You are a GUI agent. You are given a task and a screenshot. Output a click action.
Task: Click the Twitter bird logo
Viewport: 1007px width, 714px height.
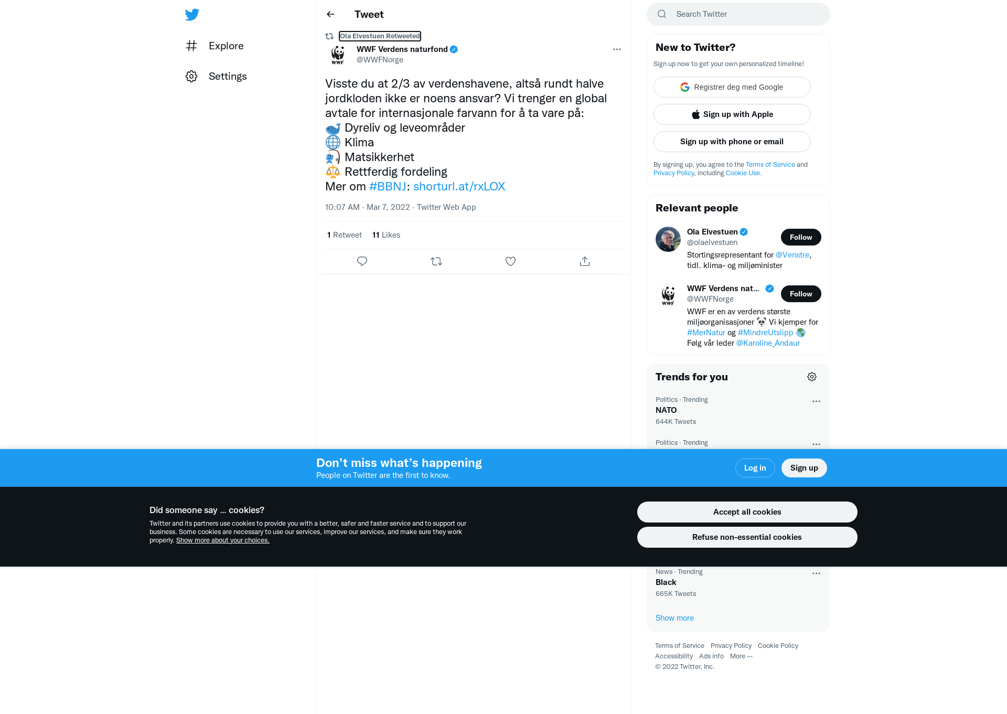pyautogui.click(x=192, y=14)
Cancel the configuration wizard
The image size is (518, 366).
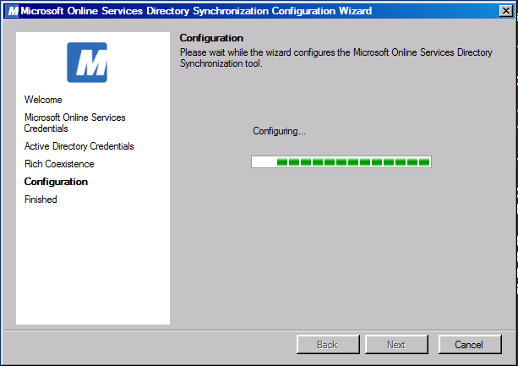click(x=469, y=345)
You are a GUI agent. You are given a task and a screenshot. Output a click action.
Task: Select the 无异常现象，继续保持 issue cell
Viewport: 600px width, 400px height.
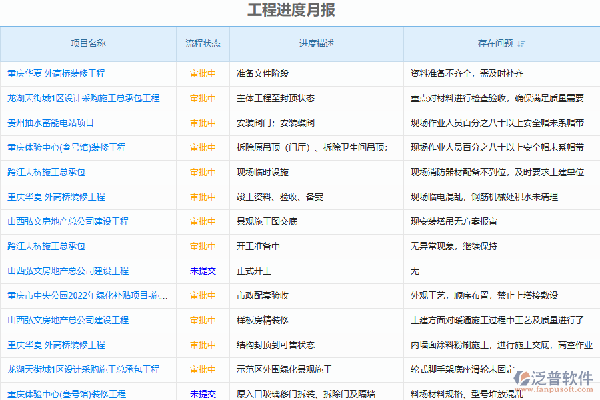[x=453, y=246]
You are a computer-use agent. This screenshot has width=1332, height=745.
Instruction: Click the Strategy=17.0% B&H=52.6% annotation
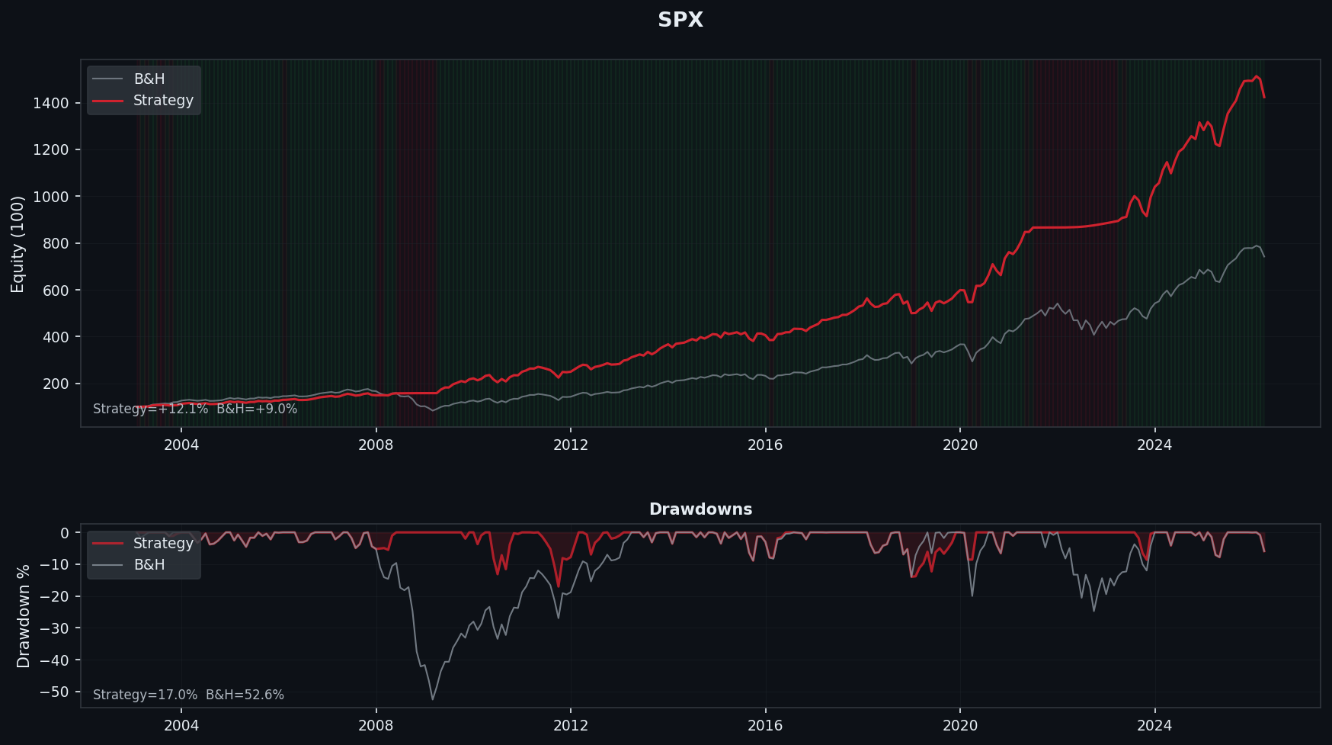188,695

^^^^^^^^

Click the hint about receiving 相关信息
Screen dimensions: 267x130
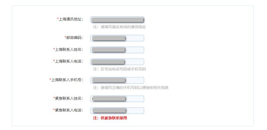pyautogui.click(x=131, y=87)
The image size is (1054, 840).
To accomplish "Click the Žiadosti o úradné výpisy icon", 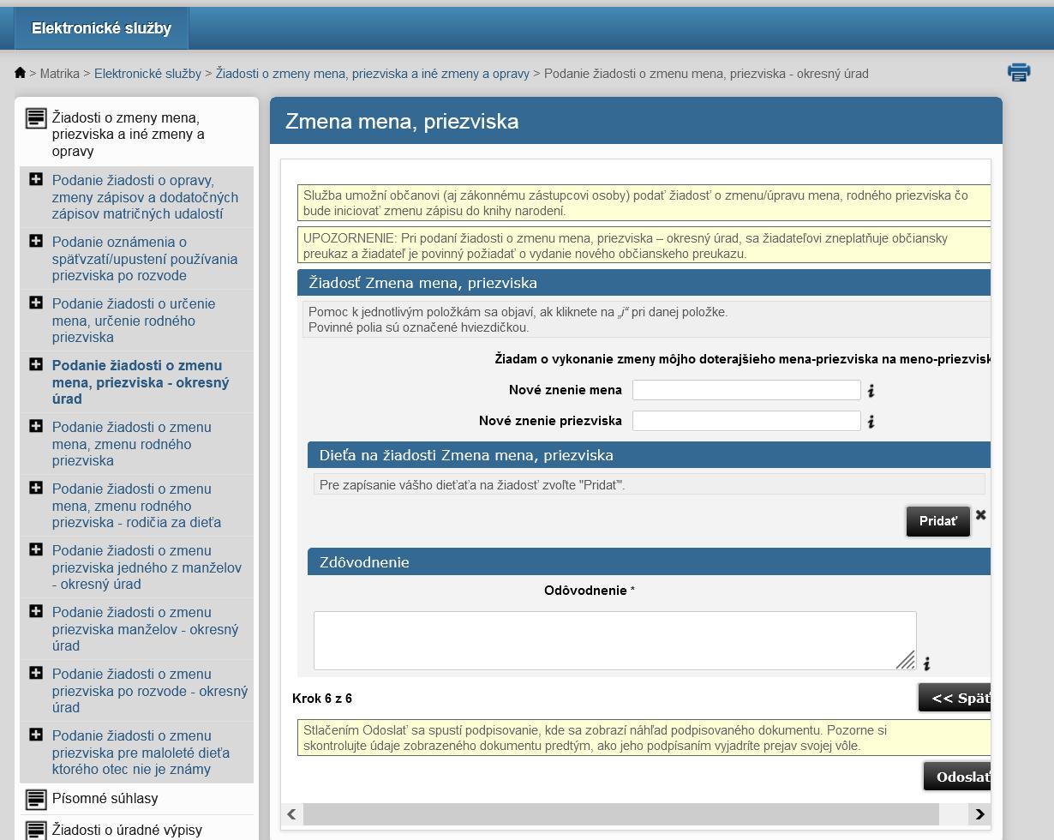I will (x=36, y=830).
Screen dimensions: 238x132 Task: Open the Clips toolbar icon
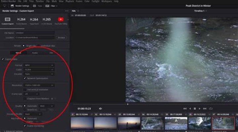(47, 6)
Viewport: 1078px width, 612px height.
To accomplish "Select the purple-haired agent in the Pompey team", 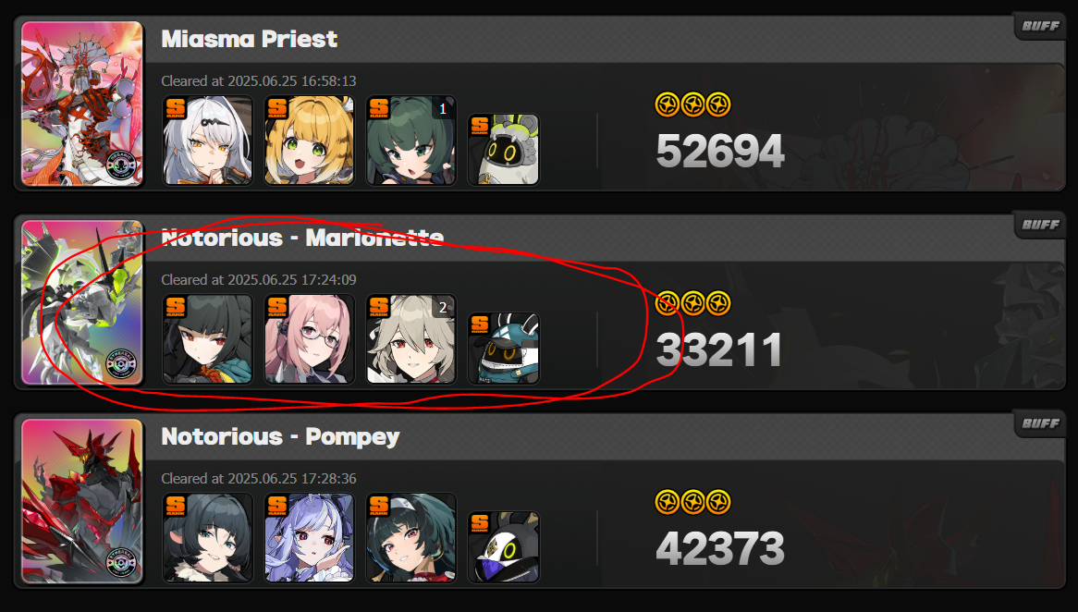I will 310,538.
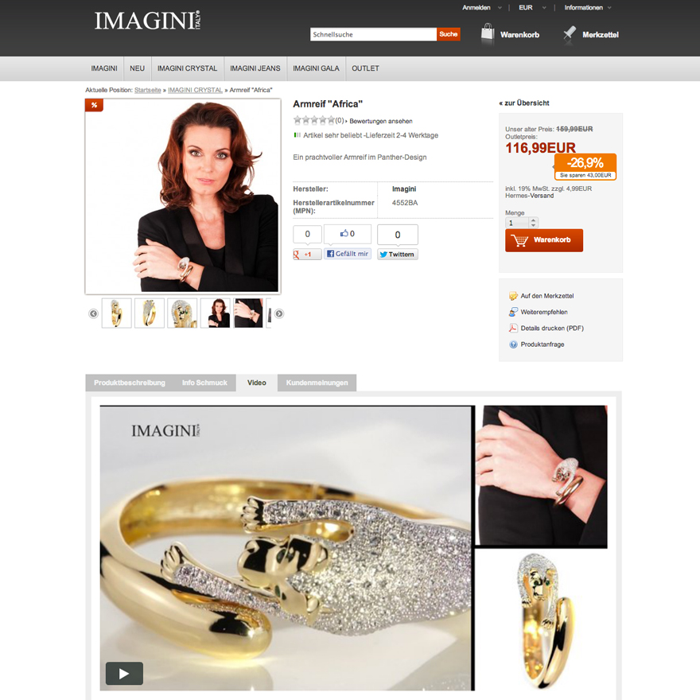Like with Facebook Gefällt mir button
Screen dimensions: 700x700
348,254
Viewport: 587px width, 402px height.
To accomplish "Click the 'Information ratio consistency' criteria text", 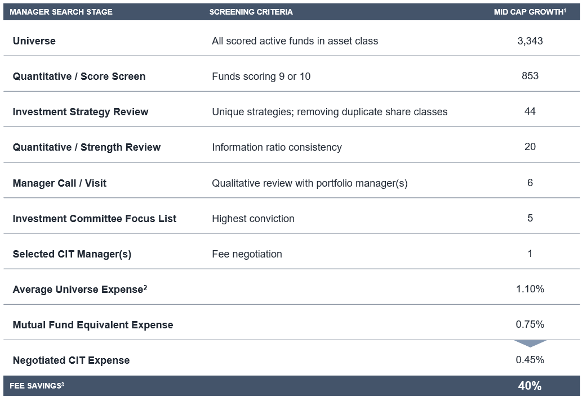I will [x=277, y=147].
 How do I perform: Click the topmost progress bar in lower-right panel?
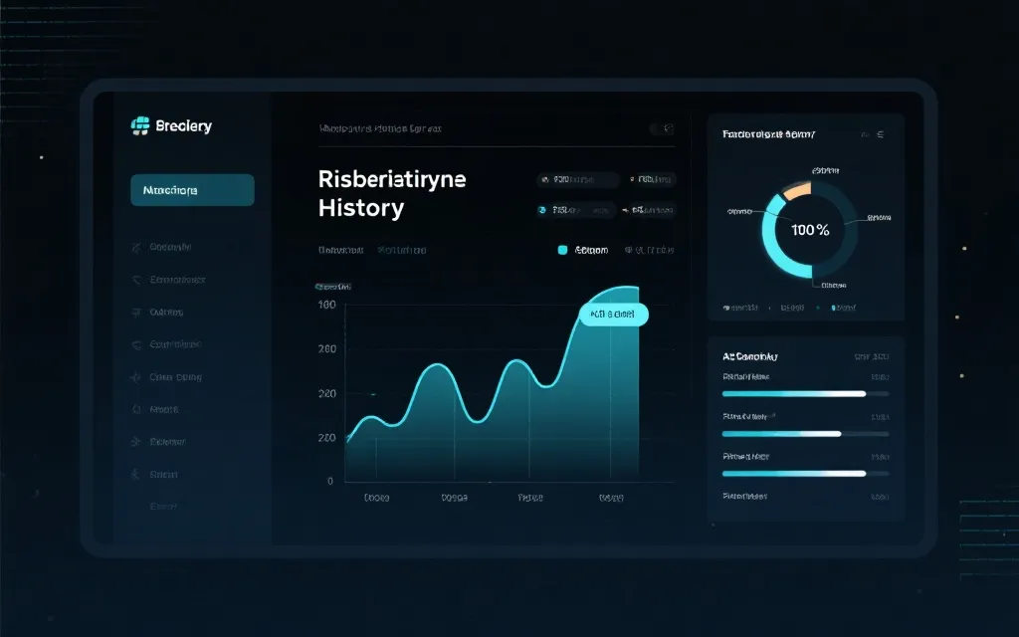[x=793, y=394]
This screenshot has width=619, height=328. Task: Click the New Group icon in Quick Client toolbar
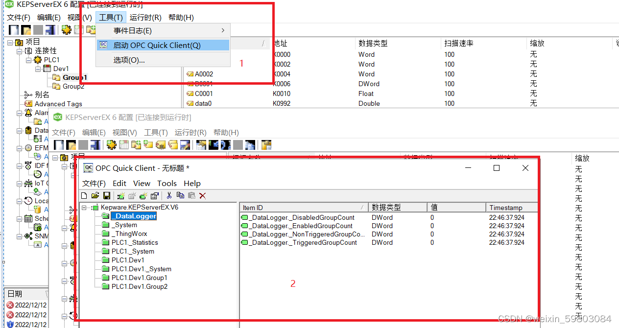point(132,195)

^^^^^^^^

§ What you should do
Look above for the line with "Cancel the configuration wizard" and the line with "You are a computer-use", then restate exactly those two lines and all lines between them, with no pictures.

§ Exercise output
Cancel the configuration wizard
The image size is (518, 366).
click(x=469, y=345)
You are a GUI agent. You are given a task and a screenshot. Output a click action.
Task: Select the 无异常现象，继续保持 issue cell
Viewport: 600px width, 400px height.
[x=453, y=246]
You are a computer-use agent. This screenshot has width=1332, height=745.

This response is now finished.